The company previously presented positive preclinical data at the 2021 ASGCT meeting.
Decibel Therapeutics has submitted an investigational new drug application (IND) to the FDA for its gene therapy candidate DB-OTO for the intended treatment of profound congenital hearing loss due to an otoferlin deficiency in pediatric patients.1
“This submission is an important milestone for the Decibel team as we continue advancing our gene therapy pipeline to address areas of unmet medical need. DB-OTO may potentially provide a new treatment option for children born with otoferlin deficiency, a leading cause of infant hearing loss, for which there are no approved pharmaceutical remedies,” Laurence Reid, PhD, chief executive officer, Decibel, said in a statement.1 “We look forward to initiating a phase 1/2 clinical trial of DB-OTO in pediatric patients in the first half of 2023, pending regulatory clearance.”
DB-OTO, an adeno-associated virus (AAV) dual vector gene therapy, is being developed by Decibel in collaboration with Regeneron Pharmaceuticals. It expresses the otoferlin transgene in hair cells using a proprietary, cell-selective promoter, and is designed to enable the ear to transmit sound and restore hearing. It received orphan drug and rare pediatric disease designations from the FDA in September 2021.2
“We are pleased to receive these important designations from the FDA, which support our conviction that innovative treatments for congenital hearing loss are urgently needed,” Heather Wolff, vice president, clinical development operations, Decibel, said in a statement at that time.2
Prior to that, Decibel presented preclinical data at the 24th Annual Meeting of the American Society of Gene & Cell Therapy in May 2021.3 The data demonstrated DB-OTO's pharmacological modulation of otoferlin expression and durable functional rescue in mice as measured by the Auditory Brainstem Response.
Investigators tested a surgical delivery approach in mice translatable into routine otolaryngological practice to restrict transgene expression and prevent dose-limiting toxicities. The approach uses slow AAV infusion through the round window membrane and vestibular fenestration to allow egress of displaced perilymph by the therapy. This approach will be assessed in a potential clinical trial.
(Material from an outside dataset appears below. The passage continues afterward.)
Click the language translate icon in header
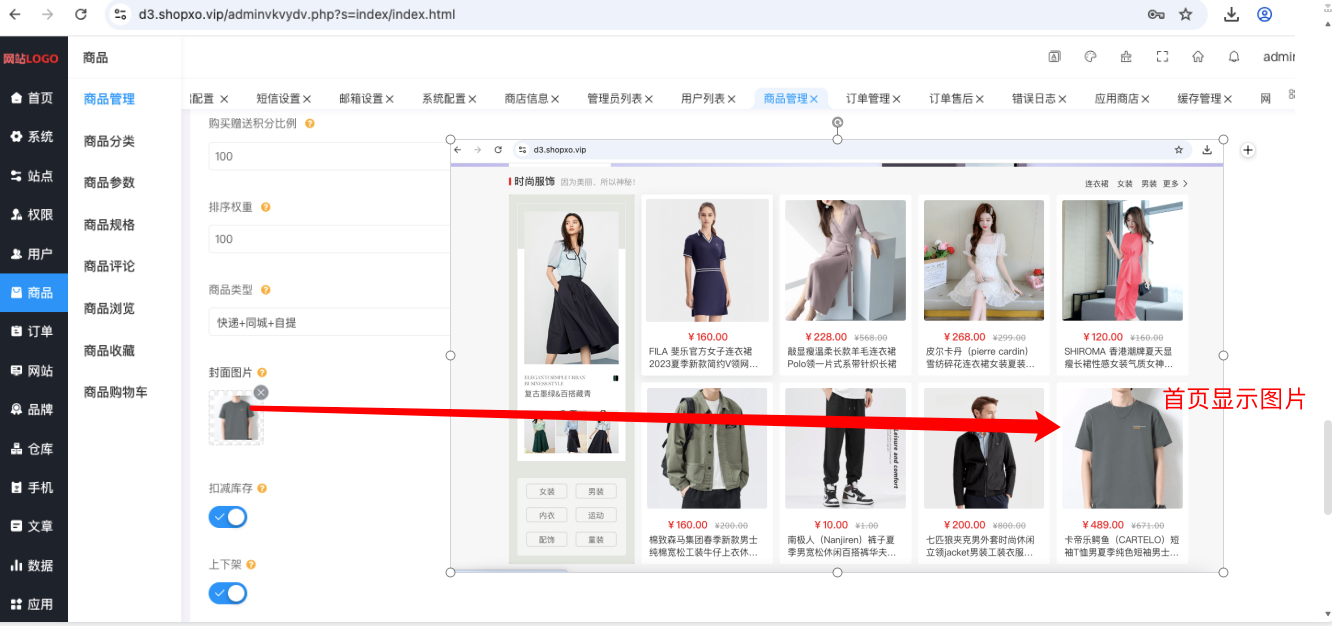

“Of the 1 in 500 neonates who are born with hearing loss annually in the US, 50 to 200 are caused by Otoferlin deficiency. There are no approved therapies for Otoferlin deficiency; infants with biallelic OTOF mutations are currently managed with assistive devices,” first author Adam Palermo, PhD, vice president, molecular platform, Decibel, and colleagues wrote.3 “DB-OTO is a promising emerging therapeutic for genetic hearing loss and has the potential to provide the first clinical proof-of-concept for gene therapy in the inner ear."